• YOUR ASSIGNMENT:
Output the data below exactly, without images.

Dataset excerpts:
---+---

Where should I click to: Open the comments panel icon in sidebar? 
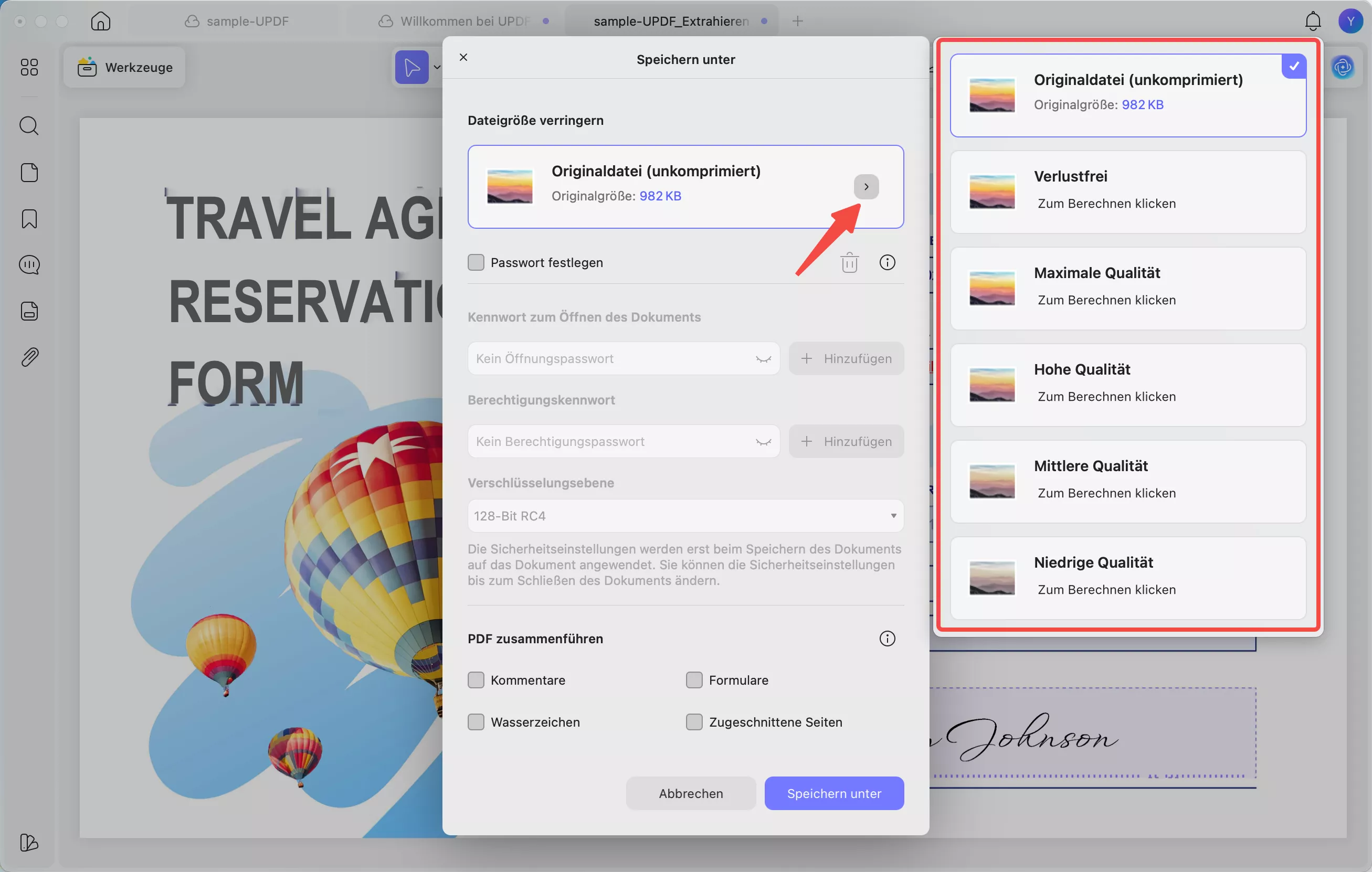[x=29, y=265]
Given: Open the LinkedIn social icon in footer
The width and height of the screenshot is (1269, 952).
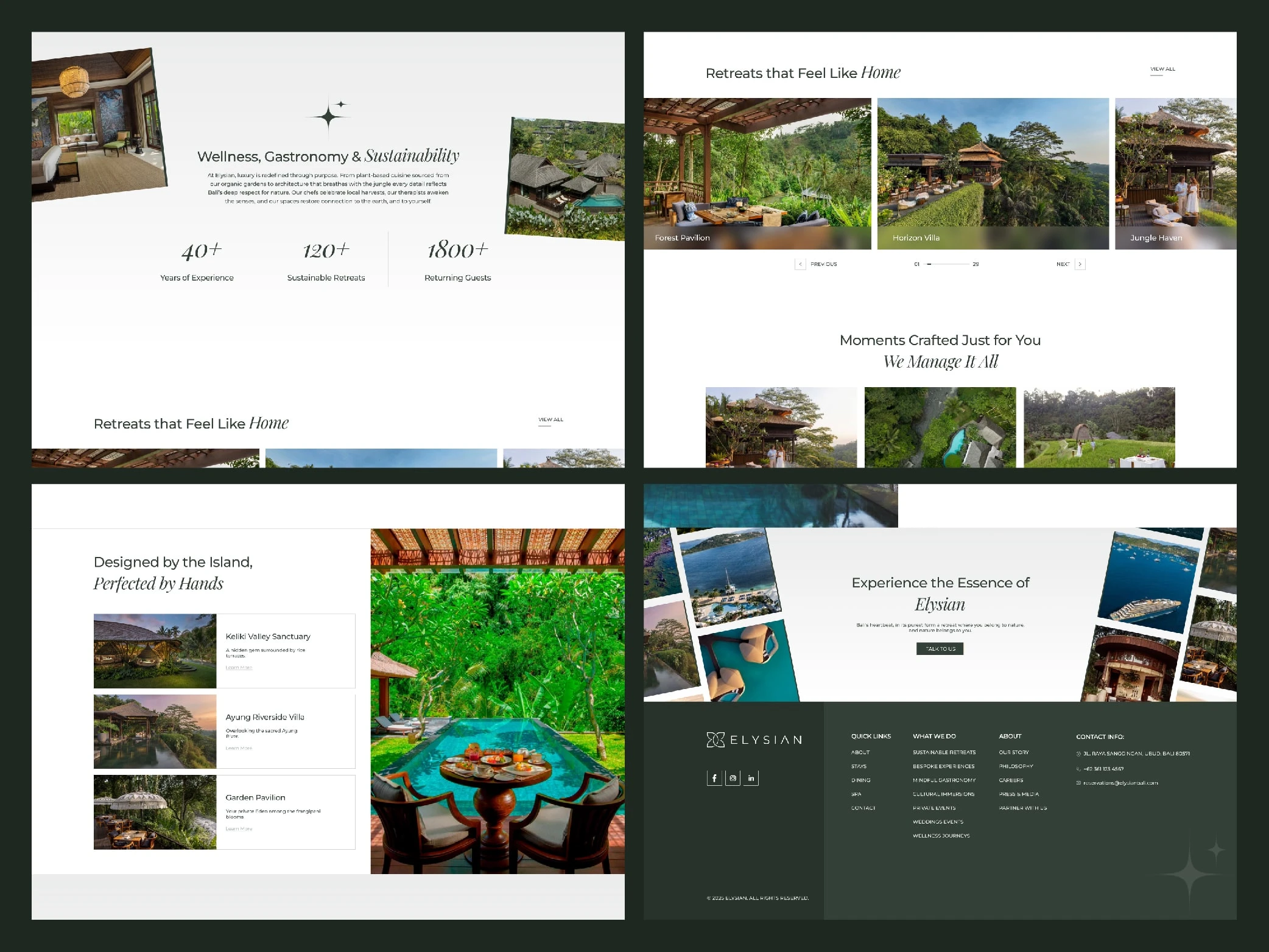Looking at the screenshot, I should pos(751,778).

---+---

• ANSWER AREA:
Where should I click to: Open the comments panel icon in sidebar? 
[x=29, y=265]
Given: Open the LinkedIn social icon in footer
The width and height of the screenshot is (1269, 952).
Looking at the screenshot, I should pos(751,778).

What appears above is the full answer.